Convert annotated JSON files to SQLite databases for efficient querying.

This tool converts large JSON files (*_syllables_annotated.json) into optimized SQLite databases (corpus.db) for memory-efficient, high-performance queries in interactive tools like the TUI.

The JSON file remains the canonical source of truth. The SQLite database is derived data that can be regenerated at any time.
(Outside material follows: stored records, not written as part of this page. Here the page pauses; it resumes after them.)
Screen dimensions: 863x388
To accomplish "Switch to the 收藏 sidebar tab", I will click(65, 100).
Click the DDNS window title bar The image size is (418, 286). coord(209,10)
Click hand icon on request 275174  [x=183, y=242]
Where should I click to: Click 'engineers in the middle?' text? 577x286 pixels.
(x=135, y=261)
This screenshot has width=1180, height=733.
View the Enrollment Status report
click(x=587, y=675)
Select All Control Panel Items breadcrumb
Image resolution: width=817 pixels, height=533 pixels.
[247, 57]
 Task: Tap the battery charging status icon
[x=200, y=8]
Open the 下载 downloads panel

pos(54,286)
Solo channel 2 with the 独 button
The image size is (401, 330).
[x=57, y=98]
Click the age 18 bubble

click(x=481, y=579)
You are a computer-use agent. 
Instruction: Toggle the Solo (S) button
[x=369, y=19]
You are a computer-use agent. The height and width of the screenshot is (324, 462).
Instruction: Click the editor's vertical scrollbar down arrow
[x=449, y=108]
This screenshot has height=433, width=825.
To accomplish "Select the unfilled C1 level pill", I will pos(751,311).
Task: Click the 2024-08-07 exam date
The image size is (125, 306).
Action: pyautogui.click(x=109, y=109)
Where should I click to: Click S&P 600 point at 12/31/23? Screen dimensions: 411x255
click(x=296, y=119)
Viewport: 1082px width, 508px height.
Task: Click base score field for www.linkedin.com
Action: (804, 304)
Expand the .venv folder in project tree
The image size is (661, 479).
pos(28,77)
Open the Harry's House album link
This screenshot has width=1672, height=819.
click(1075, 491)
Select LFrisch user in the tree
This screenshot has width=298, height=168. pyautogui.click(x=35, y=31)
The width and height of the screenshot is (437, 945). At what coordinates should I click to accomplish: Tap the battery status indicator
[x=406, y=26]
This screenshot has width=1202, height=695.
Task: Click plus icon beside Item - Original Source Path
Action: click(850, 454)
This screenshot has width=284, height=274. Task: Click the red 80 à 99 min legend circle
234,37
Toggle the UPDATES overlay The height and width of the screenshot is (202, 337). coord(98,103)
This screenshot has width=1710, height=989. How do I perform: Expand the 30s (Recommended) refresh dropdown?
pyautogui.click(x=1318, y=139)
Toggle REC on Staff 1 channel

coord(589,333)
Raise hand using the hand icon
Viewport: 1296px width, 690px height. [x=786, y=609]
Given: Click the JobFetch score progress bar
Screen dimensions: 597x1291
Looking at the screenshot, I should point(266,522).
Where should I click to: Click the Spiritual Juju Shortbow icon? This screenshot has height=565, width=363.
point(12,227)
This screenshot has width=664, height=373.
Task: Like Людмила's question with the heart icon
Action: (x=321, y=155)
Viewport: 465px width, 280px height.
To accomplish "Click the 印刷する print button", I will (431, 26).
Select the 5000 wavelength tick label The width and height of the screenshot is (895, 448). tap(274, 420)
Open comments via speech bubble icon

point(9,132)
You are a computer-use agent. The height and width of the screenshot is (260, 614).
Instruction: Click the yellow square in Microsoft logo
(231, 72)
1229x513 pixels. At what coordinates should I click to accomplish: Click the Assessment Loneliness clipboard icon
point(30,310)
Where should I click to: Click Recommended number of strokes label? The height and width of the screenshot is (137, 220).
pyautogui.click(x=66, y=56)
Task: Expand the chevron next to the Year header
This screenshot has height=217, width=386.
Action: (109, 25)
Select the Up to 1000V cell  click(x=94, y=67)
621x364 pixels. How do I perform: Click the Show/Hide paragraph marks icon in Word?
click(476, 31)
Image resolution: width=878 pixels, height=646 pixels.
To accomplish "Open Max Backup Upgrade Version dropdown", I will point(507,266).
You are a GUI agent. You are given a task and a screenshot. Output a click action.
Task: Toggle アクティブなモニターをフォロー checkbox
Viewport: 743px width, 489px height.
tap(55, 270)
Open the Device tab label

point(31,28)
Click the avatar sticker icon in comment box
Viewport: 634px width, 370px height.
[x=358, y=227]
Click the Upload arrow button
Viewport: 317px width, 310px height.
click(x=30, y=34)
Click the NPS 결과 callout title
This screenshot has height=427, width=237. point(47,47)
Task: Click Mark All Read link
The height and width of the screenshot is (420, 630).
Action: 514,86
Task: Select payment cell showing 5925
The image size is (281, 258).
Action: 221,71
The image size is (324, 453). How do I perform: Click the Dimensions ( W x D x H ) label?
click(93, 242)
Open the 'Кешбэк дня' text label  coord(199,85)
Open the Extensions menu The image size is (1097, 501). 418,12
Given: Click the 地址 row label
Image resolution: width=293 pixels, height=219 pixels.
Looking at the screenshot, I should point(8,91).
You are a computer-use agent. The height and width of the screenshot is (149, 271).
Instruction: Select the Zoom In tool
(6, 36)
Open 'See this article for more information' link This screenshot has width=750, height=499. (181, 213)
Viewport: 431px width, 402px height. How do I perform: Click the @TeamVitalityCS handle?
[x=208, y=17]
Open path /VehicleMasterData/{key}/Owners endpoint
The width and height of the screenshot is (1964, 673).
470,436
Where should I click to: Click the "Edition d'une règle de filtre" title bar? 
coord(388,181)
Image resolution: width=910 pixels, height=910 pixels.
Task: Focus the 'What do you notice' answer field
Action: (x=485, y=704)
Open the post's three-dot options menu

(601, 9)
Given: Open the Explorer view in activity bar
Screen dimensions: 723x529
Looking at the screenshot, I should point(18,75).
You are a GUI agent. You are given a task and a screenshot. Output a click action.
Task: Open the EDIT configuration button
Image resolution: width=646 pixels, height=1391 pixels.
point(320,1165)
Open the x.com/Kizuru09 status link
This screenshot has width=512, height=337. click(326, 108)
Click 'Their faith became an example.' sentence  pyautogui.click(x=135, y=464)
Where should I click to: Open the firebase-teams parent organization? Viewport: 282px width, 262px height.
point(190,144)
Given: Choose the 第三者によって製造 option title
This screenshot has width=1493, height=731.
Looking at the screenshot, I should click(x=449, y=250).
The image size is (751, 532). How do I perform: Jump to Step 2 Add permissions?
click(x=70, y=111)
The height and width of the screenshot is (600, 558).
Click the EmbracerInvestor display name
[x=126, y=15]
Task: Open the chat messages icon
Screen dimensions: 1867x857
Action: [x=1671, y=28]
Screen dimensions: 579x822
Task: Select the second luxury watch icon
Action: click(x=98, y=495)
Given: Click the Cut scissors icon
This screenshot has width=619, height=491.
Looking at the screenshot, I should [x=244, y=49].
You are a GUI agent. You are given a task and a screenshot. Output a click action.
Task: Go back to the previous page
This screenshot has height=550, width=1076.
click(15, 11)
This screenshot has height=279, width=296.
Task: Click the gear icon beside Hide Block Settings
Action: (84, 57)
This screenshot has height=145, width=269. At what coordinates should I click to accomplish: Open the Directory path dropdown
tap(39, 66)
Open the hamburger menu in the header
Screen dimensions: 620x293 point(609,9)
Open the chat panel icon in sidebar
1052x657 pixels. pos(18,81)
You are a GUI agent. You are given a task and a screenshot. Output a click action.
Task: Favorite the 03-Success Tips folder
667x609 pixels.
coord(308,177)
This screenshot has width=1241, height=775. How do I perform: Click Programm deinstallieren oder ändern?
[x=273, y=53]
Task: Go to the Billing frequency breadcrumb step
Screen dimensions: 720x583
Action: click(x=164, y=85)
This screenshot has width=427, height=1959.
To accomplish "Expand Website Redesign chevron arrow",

usage: python -m build_tools.corpus_sqlite_builder [-h] [--force]
                                                   [--batch OUTPUT_DIR]
                                                   [--batch-size N]
                                                   [--dry-run]
                                                   [corpus_dir]

Positional Arguments

corpus_dir: Path to corpus directory containing data/ subdirectory with annotated JSON. Example: _working/output/20260110_115453_pyphen/

Named Arguments

--force

Overwrite existing corpus.db file if it exists. Default: False (raise error if database exists)

Default: False

--batch

Batch convert all corpora in the specified output directory. Example: –batch _working/output/ Will discover and convert all corpus directories.

--batch-size

Number of records to insert per database transaction. Larger values are faster but use more memory. Default: 10000

Default: 10000

--dry-run

Show what would be converted without actually creating the database. Useful for checking if JSON files are discoverable.

Default: False

# Convert single corpus (auto-discovers JSON in data/ subdirectory)
python -m build_tools.corpus_sqlite_builder \
  _working/output/20260110_115453_pyphen/

# Force overwrite existing database
python -m build_tools.corpus_sqlite_builder \
  _working/output/20260110_115453_pyphen/ --force

# Dry run to check what would be converted
python -m build_tools.corpus_sqlite_builder \
  _working/output/20260110_115453_pyphen/ --dry-run

# Batch convert all corpora in output directory
python -m build_tools.corpus_sqlite_builder --batch _working/output/

Creates corpus.db in the data/ subdirectory of the corpus:

_working/output/20260110_115453_pyphen/data/corpus.db

Output Format

The corpus SQLite builder creates optimized database files in the data/ subdirectory of each corpus. The SQLite database is a derived format that coexists with the canonical JSON files.

Output structure:

_working/output/20260110_115453_pyphen/
├── data/
│   ├── pyphen_syllables_annotated.json  (canonical, 11MB)
│   └── corpus.db                         (derived, size varies by corpus)
├── pyphen_syllables_unique.txt
├── pyphen_syllables_frequencies.json
└── ... (other corpus files)

SQLite Database Schema:

The corpus.db file contains two application tables:

syllables table - Main data storage
- syllable (TEXT, PRIMARY KEY): The syllable string
- frequency (INTEGER): Occurrence count in source corpus
- 12 phonetic feature columns (INTEGER 0/1):
  - starts_with_vowel
  - starts_with_cluster
  - starts_with_heavy_cluster
  - contains_plosive
  - contains_fricative
  - contains_liquid
  - contains_nasal
  - short_vowel
  - long_vowel
  - ends_with_vowel
  - ends_with_nasal
  - ends_with_stop
metadata table - Database information
- schema_version: Database schema version (for migrations)
- source_tool: Tool that created the database
- source_version: Version of the converter tool
- generated_at: ISO 8601 timestamp
- total_syllables: Number of syllables in database
- source_json_path: Original JSON file name

SQLite may also include internal statistics tables (for example sqlite_stat1) after optimization runs (ANALYZE). These are SQLite-managed and not part of the application data model.

Indexes created:

idx_starts_with_vowel on syllables(starts_with_vowel)
idx_ends_with_vowel on syllables(ends_with_vowel)
idx_frequency on syllables(frequency DESC)
idx_vowel_boundaries on syllables(starts_with_vowel, ends_with_vowel)
idx_starts_with_cluster on syllables(starts_with_cluster)
idx_ends_with_stop on syllables(ends_with_stop)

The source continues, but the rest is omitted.